Part Three: Medications
Swistle asked specifically about EpiPens and how they work, plus some other questions about what happens when an allergic reaction occurs. Here is my very non-scientific, non-medical, as well as I understand it explanation...
An EpiPen is basically loaded with adrenalene, which can work to reverse the effects of an anaphylactic reaction. Prompt use of an EpiPen during an allergic reaction can temporarily relieve swelling and hives (which can restrict the airway) and counteract a sudden drop in blood pressure, all of which may occur in the case of a severe allergic reaction. Often EpiPens are used in conjunction with Benadryl, and it is my understanding that Benadryl can help combat a minor reaction and provide comfort for things like itchy hives. Benadryl is not going to be life-saving in the case of a severe reaction.
Depending on the severity of the reaction, the medication in an EpiPen can start to wear off after ten to fifteen minutes. With very few exceptions we always carry at least two EpiPens (We are NEVER without one). Most of the time we also carry Benadryl and a rescue inhaler (which is for asthma difficulty and would not help in an allergic emergency). It is helpful for people at risk for anaphylactic shock to know whether their local emergency response teams carry epinepherine and what their response time is likely to be. People in areas where it would be difficult for the paramedics to get to them should have more than two EpiPens available.

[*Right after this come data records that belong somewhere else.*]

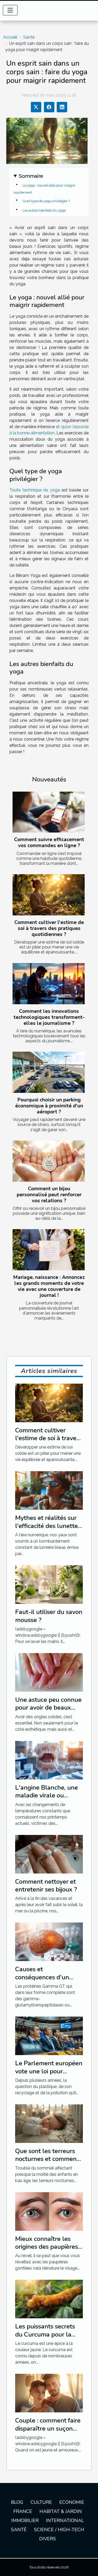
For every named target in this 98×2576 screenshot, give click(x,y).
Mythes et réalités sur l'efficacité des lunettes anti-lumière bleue (48, 1526)
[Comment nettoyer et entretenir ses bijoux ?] (49, 1853)
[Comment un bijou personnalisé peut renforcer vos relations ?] (49, 1161)
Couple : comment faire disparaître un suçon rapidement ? (47, 2428)
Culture (41, 2502)
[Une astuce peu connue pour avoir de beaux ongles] (49, 1671)
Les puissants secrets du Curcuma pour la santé (45, 2334)
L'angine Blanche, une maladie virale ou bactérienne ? (46, 1795)
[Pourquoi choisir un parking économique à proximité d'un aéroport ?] (49, 1072)
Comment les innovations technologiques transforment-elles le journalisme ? (49, 1017)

In a severe reaction medication would be needed at the hospital and perhaps for several days after - I have heard of people having severe reactions and then having trouble with hives for days afterward.
There is also a risk of something called a biphasic reaction, in which a second reaction comes on hours after the first and often stronger. If we ever went to the emergency room for an allergic reaction and were discharged less than six hours after our arrival, I would wait in a waiting area or lobby until that amount of time had gone by, to be sure we weren't away from medical assistance if a biphasic reaction occured.
One thing our allergist really drilled into my head was the fact that it is always better to use the EpiPen than wait and see. She told us that is the number one mistake patients and care-givers make - waiting too long to use it or not using it at all. It is possible to reach a point in an allergic reaction when an EpiPen will no longer help. That's why, at school for example, Harper's EpiPens are supposed to go with her (carried by a teacher) whenever she leaves the classroom. It's also why we would not agree to a situation where her EpiPen had to be locked in the school office, as many other meds are. In an allergic emergency there really may not be time to run and retreive the EpiPen.
In many ways I feel like my posts this week have been a poor attempt to convey all we've learned about dealing with food allergies - it is overwhelming to attempt to pair the information swimming around my brain down to any reasonable length! For people who are really interested in learning more, and would perhaps like a more proper technical explanation of all of this, I recommend The Peanut Allergy Answer Book.
On a final note - we bought a used minivan today! Yea!
The first thing we did was take it to a car wash to be detailed (really, really thoroughly cleaned) because I want to make sure there is no peanut residue in the van when I put the children in it. I'm telling you, this allergy thing never ends.